This section of the report compares how different groups of patients rated their experiences of being a hospital inpatient during the pandemic, using significance testing (t-tests). Differences are only highlighted where they are statistically significant.
In terms of patient demographics, across all areas of the survey, the same groups consistently reported poorer experiences of care: younger patients, women, people with dementia or Alzheimer's, mental health or neurological conditions, patients who had COVID-19 and people who were admitted via A&E.
Younger patients (under 55 years) reported more negative experiences across four of the six themes: person-centred care; meeting fundamental needs; staff and communications; overall experience. For example, younger patients were more likely to say they did not get enough support from health and social care services to help them recover and manage their condition but felt that this ‘support would have been useful’. In terms of infection control, younger patients were also more likely to feel ‘unsafe’ from the risk of catching COVID-19 while they were in hospital.
Older patients tended to be more positive across all themes, for example, the proportion saying they ‘always’ had confidence and trust in the staff treating them increased steadily across all age groups. However, there is some evidence that older patients had a less positive experience of information sharing and involvement in decisions. For example, they were more likely to say they did not receive any information about their condition or treatment while in A&E, and less likely to say they had been involved in decisions either about their care or leaving hospital.
Older patients also felt more isolated due to restrictions on visitors during the pandemic, and were more likely to say they were not able to keep in touch with family and friends. This may be partly a result of the fact that they were more likely to be reliant on phone calls to keep in touch, compared with younger patients who more frequently used mobile messaging, video calls and social media.
Women reported poorer experiences than men, particularly in relation to person-centred care, staff and communications, and discharge from hospital. This was reflected in their overall experience, with women less likely than men to say they were treated with respect and dignity or to rate their experience very highly (as nine or 10).
There was no consistent trend in results according to a patients’ ethnicity. However, in terms of staff and communications, Asian and Black patients were more likely to say they were told something by a member of staff that was different to what they were told by someone else. Black patients were also more likely to say they would have liked support keeping in touch with family and friends during their stay.
On infection prevention and control Black and Asian patients were less likely to say they felt safe from the risk of catching COVID-19 while in hospital.
In addition, Black patients and those of mixed ethnicity were less likely to report a very positive experience overall.
Patients with dementia or Alzheimer's, as well as people with mental health or a neurological condition, reported a poorer experience for five of the six themes: person-centred care; meeting fundamental needs; staff and communications; discharge from hospital; and overall experience.
In addition, patients with these conditions were also more likely to report feeling unsafe from the risk of catching COVID-19 while in hospital.

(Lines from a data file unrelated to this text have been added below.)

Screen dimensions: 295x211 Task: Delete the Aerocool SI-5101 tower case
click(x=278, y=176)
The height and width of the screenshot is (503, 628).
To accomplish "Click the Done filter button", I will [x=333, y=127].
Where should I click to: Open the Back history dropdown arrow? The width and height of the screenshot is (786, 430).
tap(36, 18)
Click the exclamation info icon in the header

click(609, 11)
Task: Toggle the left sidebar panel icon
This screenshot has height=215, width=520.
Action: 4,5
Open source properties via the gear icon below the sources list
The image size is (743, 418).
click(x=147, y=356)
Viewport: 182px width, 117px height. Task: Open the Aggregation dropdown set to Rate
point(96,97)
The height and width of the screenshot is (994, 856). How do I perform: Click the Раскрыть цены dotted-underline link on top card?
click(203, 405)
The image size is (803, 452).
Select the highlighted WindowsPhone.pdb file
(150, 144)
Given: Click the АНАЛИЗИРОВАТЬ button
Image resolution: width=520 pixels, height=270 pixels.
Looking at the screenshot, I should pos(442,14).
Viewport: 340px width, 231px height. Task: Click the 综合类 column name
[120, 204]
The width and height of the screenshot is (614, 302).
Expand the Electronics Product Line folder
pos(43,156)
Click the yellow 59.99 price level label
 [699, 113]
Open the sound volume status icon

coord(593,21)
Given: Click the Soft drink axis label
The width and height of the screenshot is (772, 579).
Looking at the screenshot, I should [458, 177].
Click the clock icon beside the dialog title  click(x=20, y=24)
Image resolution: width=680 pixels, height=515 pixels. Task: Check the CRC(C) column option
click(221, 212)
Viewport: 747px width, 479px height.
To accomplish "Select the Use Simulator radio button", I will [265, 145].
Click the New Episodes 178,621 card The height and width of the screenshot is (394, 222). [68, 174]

There was also some evidence that patients with a sensory impairment, including those who were deaf or blind, had a poorer experience on some aspects. Deaf patients were less likely to say they were able to understand staff wearing face masks or shields, and both deaf and blind patients were less likely to say that they were able to keep in touch with family and friends during their stay. In addition, blind patients reported a poorer experience in relation to communications generally. For example, they were less likely to say they had enough information about their condition and treatment in A&E or that they got answers they could understand. They were also less likely to say they were involved in the decisions being made about their discharge or that they knew who to contact if they were worried about their condition or treatment after leaving hospital.
Patients who had a COVID-19 diagnosis, either before they were admitted or during their stay, reported less positive experiences. This is true across the full range of experience, but particularly in relation to their experience of the discharge process and when thinking about their care after leaving hospital.
Route of admission
Notably the majority of patients with a COVID-19 diagnosis had an emergency admission (admitted after a visit to A&E), and this group also reported consistently poorer experiences than people who had an elective or planned admission, again, particularly in relation to their discharge from hospital.
There was some difference in experience by NHS region, with patients in the East and in London generally reporting a poorer experience of their stay in hospital during the pandemic period, and those in the South West or North East and Yorkshire reporting a more positive experience.
Destination after leaving hospital
People who were discharged to a care home after their hospital stay were less positive about the information they received before leaving hospital and their involvement in discharge arrangements, than those who went home or to stay with family and friends. They were least likely to say they knew what would happen next with their care, that they were given sufficient information about new medicines or who they should contact about any concerns after leaving hospital.